* WORK TO COMPLETE:
Pull every line holding the word "Task" out of the data and copy it.

* DATASET EXCERPTS:
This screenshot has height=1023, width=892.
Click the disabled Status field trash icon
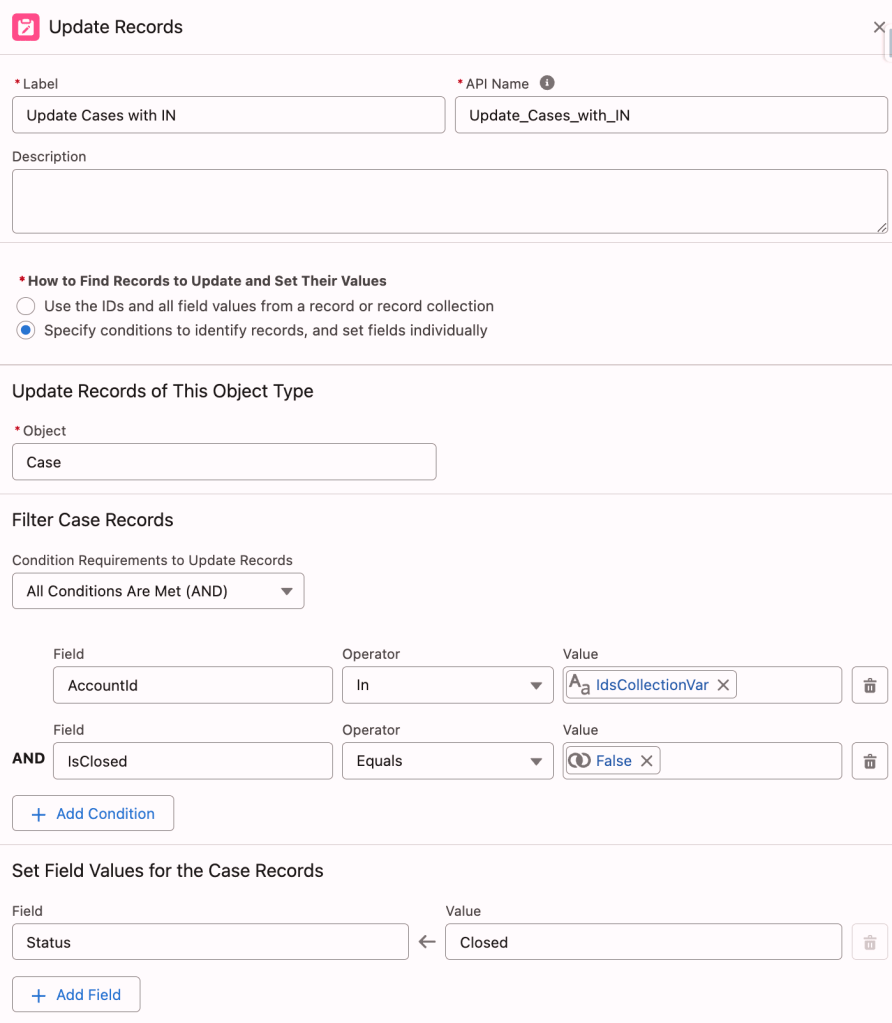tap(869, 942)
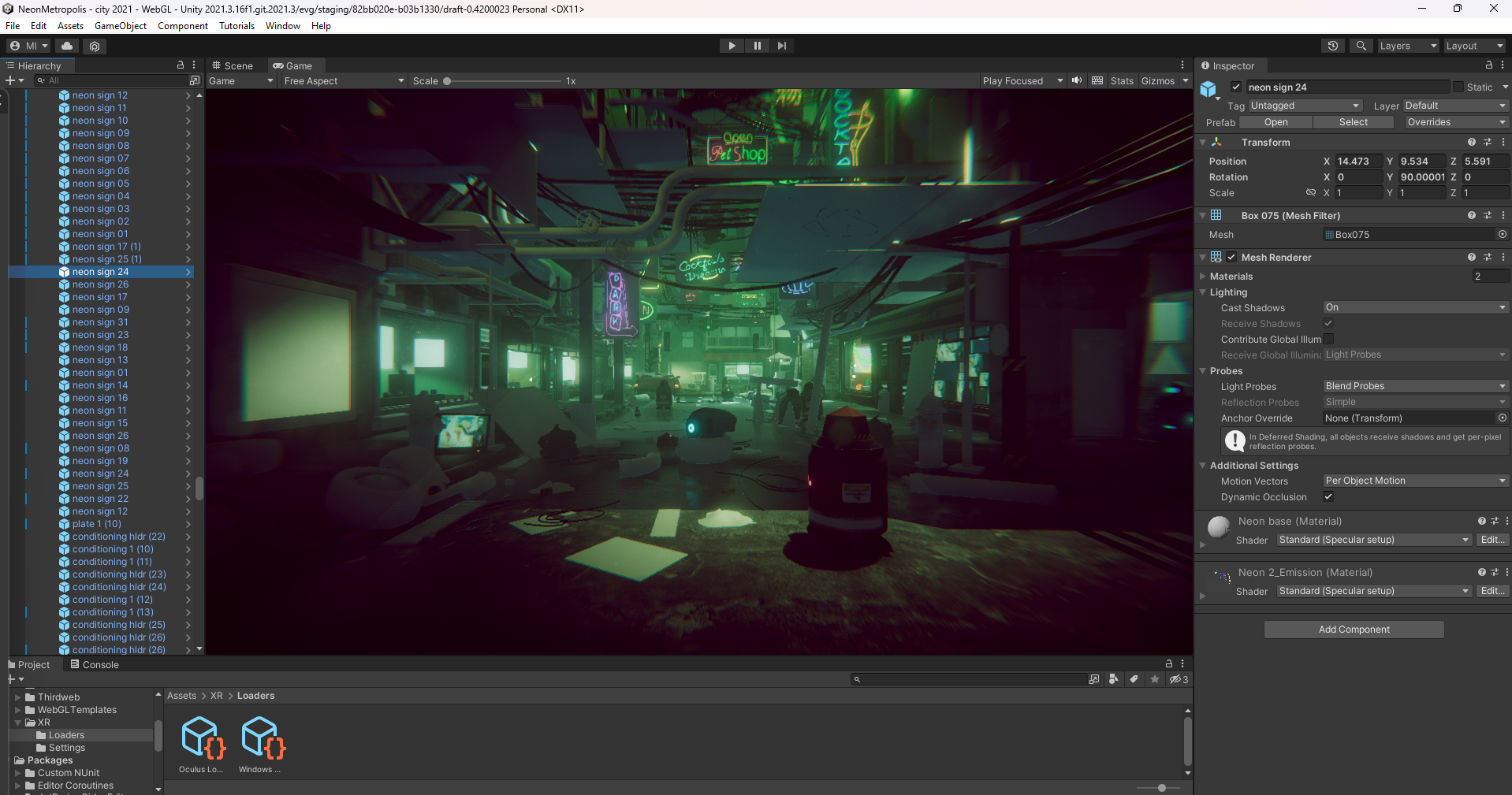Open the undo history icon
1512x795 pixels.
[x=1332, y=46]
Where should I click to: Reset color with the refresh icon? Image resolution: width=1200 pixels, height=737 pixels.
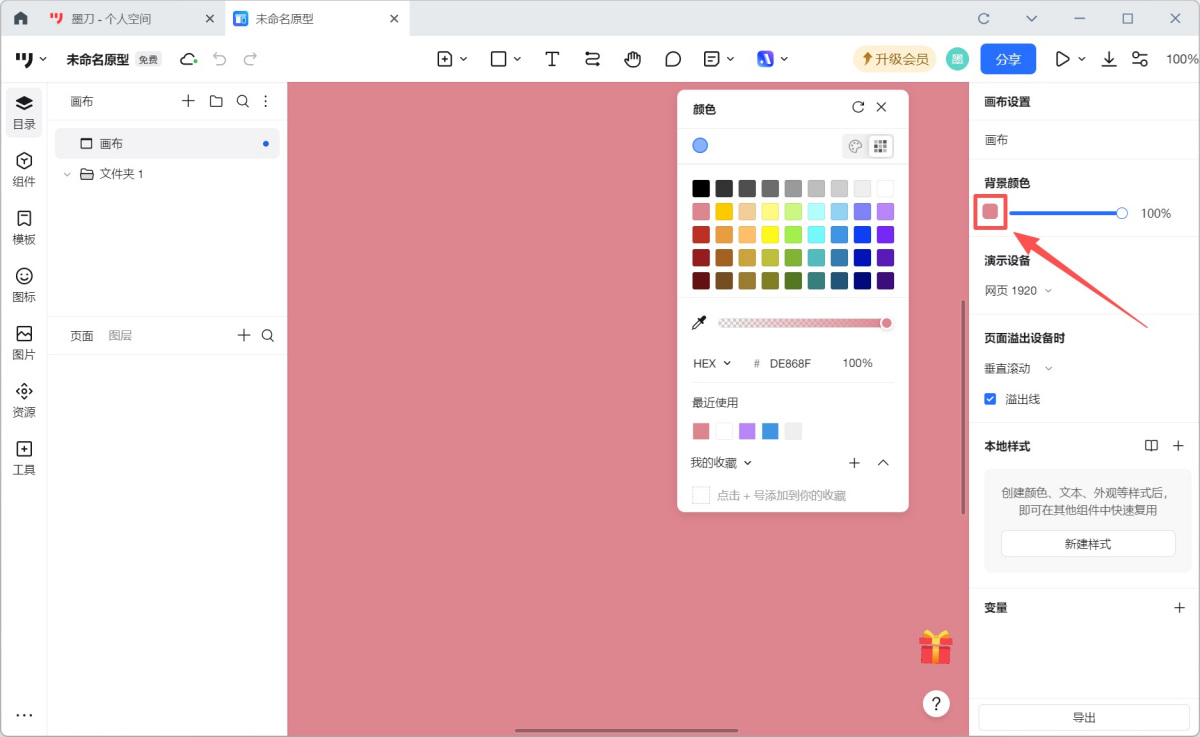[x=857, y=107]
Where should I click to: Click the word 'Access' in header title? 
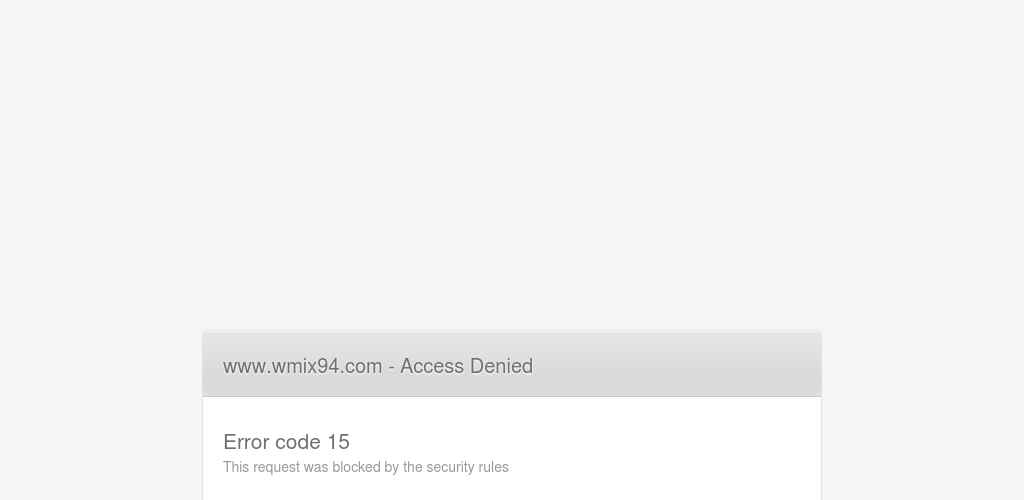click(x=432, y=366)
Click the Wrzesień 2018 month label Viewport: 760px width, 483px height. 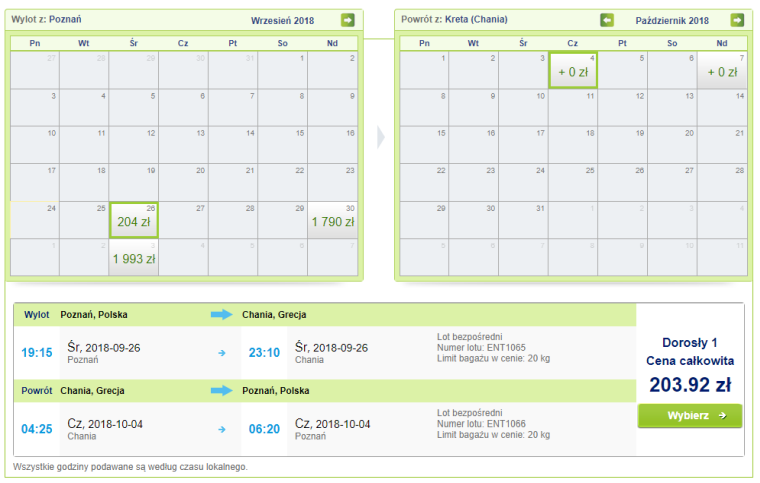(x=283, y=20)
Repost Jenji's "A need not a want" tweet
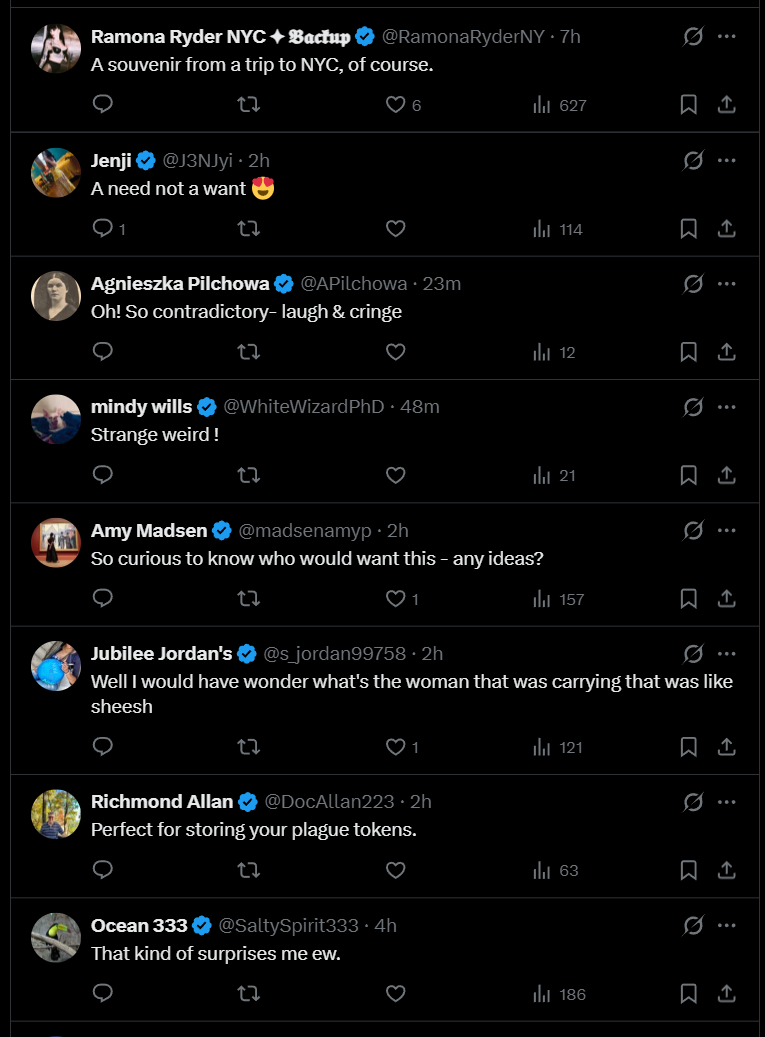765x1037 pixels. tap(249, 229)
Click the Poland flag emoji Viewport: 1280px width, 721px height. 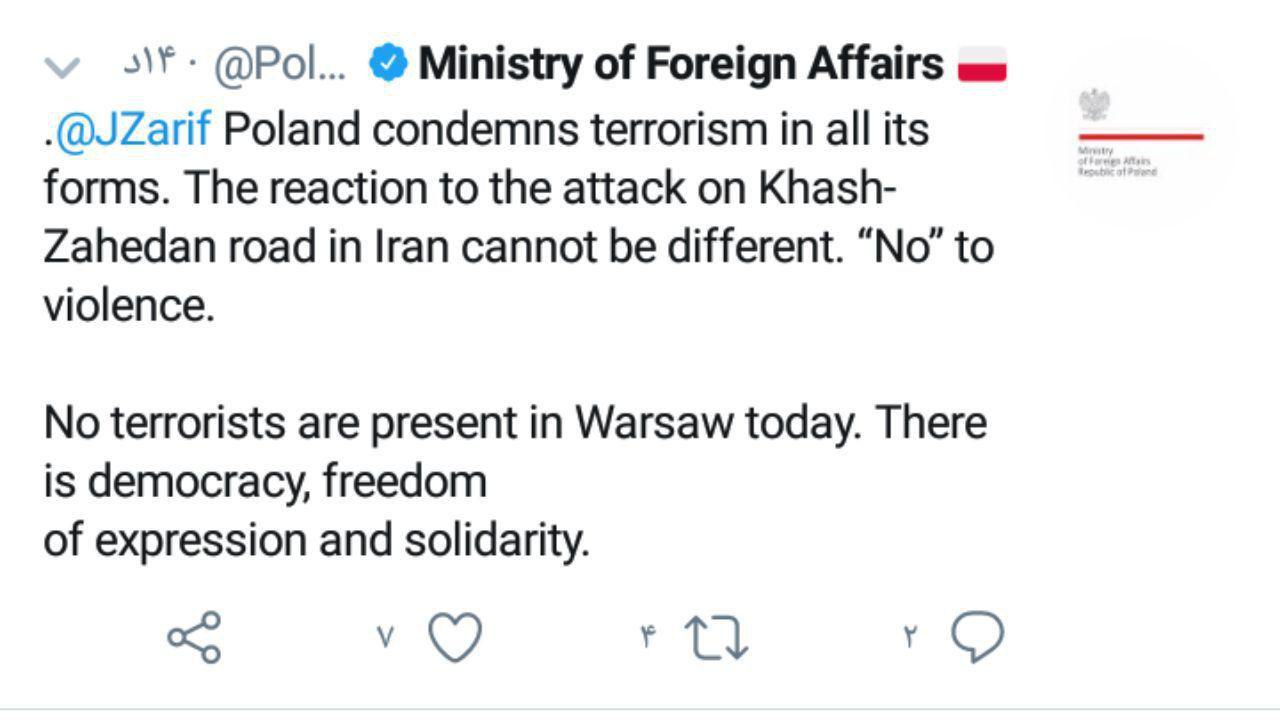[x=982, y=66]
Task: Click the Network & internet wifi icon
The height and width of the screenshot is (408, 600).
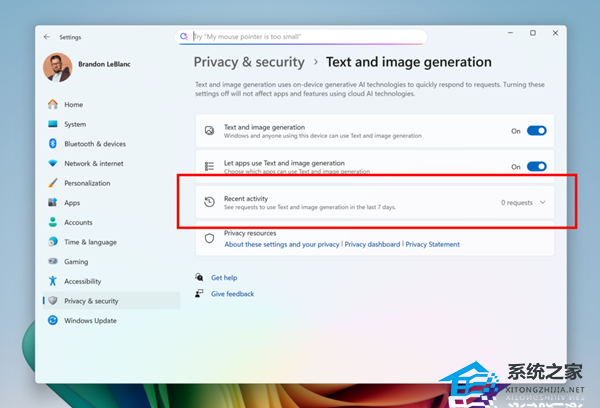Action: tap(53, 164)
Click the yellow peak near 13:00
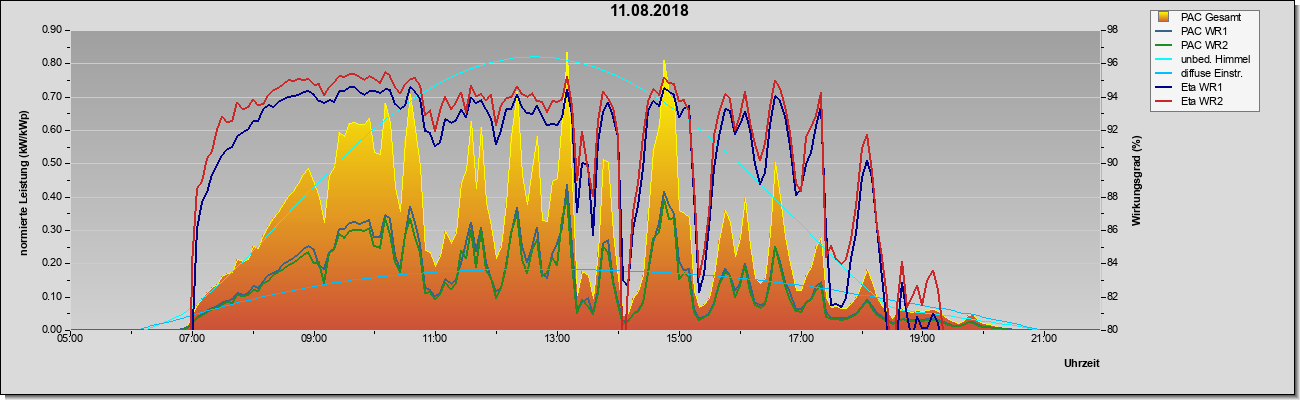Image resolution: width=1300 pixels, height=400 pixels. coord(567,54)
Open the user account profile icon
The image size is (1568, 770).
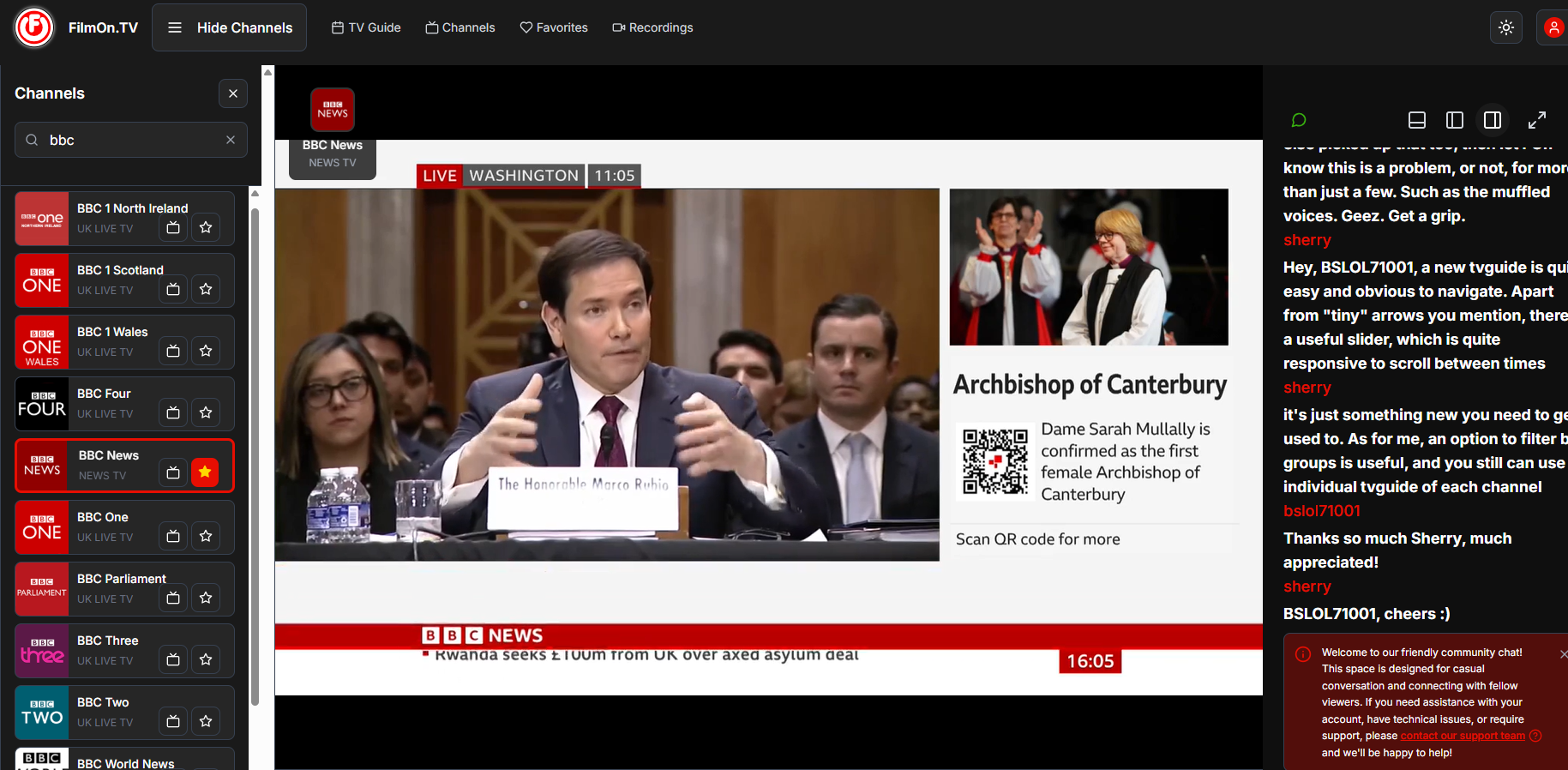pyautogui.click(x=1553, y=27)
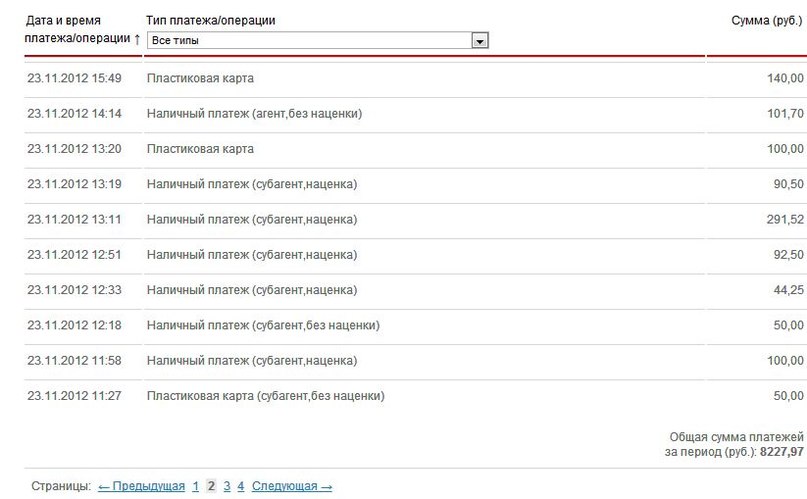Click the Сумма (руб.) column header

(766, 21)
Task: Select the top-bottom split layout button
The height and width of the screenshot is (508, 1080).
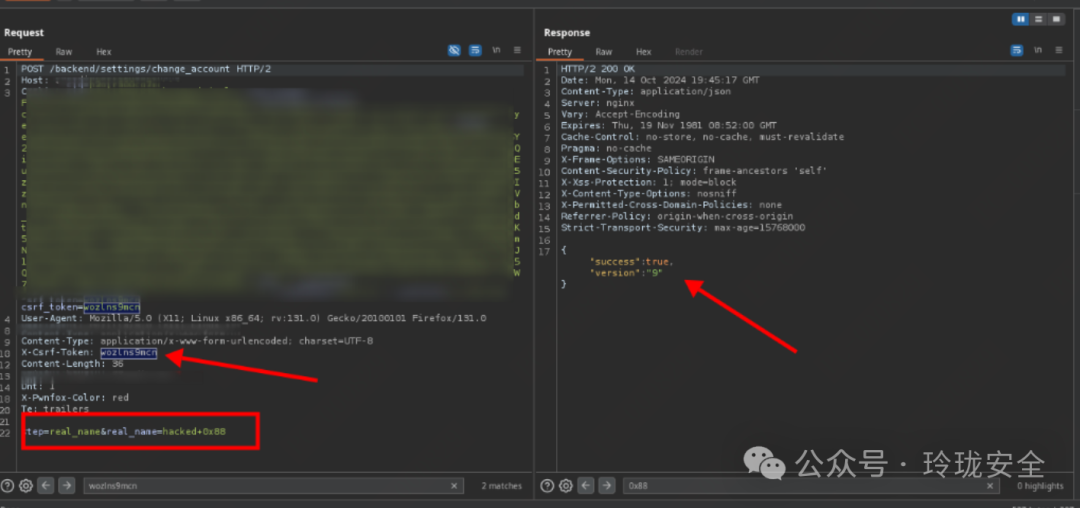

* SOLUTION TO THE EXERCISE:
Task: Click the Network & internet wifi icon
Task: Select the top-bottom split layout button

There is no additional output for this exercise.